Book Review: The Hunger Games

Suzanne Collins’s The Hunger Games was one of those books (a trilogy of them, in fact) that people kept recommending to me, but which I kept ignoring because it was written for young adults and because for some vague reason I kept thinking it had some kind of severe right-wing slant to it. Turns out that while the former is true, the latter isn’t, and I enjoyed the book quite a bit.

The Hunger Games is set in a near-future dystopia where North America and its sundry governments have been replaced by the totalitarian state of Panem. Radiating out from Panem’s capital city of, uh, Capitol (I did mention this is a YA book; we’ll let that one slide) are 12 territories, or districts. Capitol is where the money and power are, with its inhabitants enjoying high technology and wealth sufficient to let them pursue silly vanities and distractions, while the districts occupy positions of varying –but generally insufficient– wealth and status. District 12 is the home of our heroine Katniss Everdeen and one of the poorest districts, located in the former Apalacian region. Sixteen year old Katniss is having trouble keeping her young sister and emotionally crippled mother fed and alive, but her troubles deepens when she’s ensnared as a “tribute” in The Hunger Games. These are a kind of gladiatorial games cum reality television that Capitol uses to keep members of the 12 districts under its thumb, with two children from each region fighting each other to the death in a carefully controlled wilderness while the whole ordeal is broadcast to all of Panum. Supposedly it’s a display of the capital’s power and reinforcement of the idea that the districts are subjugated to its whims.

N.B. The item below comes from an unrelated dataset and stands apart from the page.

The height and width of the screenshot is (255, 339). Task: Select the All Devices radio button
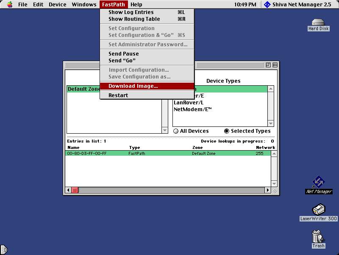[176, 131]
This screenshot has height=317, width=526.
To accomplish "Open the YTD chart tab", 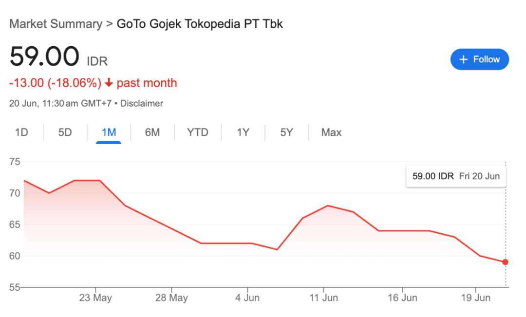I will point(198,132).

What Collins does very well in The Hunger Games is describe the grueling action and suffering that all these kids (Hunger Games tributes range from 12 to 18 years old) go through. The book is very engaging in a constant cliffhanger kind of way and the situations that the Gamemakers contrive to torment the participants are pretty creative. So it’s a good page turner, to be sure.

But I also admire Collins’s subtle handling of the characters pretty well, especially for a YA book. Katniss tells the story from a first point of view, so the action sticks entirely to her, but it becomes pretty clear early on that she’s a bit of an unreliable narrator. Katniss thinks of herself as unlikable and hard, but utterly outclassed in the Hunger Games. And while she has surely been toughened by her lot in life, the astute reader will notice from the way that other characters react to Katniss that there’s more to her than that –townspeople seem to like her and her opponents in the games seem to fear her. She’s both much more capable and inspiring than she gives herself credit for.

This unawareness of how people perceive her is a nice bit of literary complexity that also feeds directly into Katniss’s relationship with her fellow tribute from District 12, a baker’s son named Peeta. The potential romantic relationship between the two characters is central to both their arcs, but it’s not as simple as you might expect. The pair play up the romantic angle for the Hunger Game so that they can get help from sponsors, but the way the book is written neither Katniss nor the reader is 100% sure about how genuine it is until the end. Since we know for sure that Katniss is going to survive the games (she’s the book’s narrator, after all) Peeta’s fate and their relationship make a nice stand-in for something for the author to imperil.

That all said, The Hunger Games isn’t perfect. The whole conceit of the games being a way for Capitol to control its districts is a bit flimsy in that it’s hard to imagine such a thing working in the absence of economic, cultural, or military forces also working to keep the people down. If those things are supposedly also at work, it’s not touched on much, and I was left unconvinced that the people of Panem would tolerate these ritualistic and wanton murders of 23 of its children every year. I’m also left somewhat disconcerted that while Katniss is a very capable and strong role model for young female readers, her whole fate nonetheless hinges on pretending to fall in love. I get the vague feeling that Collins may be engaging in some kind of commentary here by making at least part of the romance a sham forced upon our heroine, but at the same time I don’t think I’m totally getting it. Maybe that’s my problem.

At any rate, I liked the book and plan on reading the two others in the series.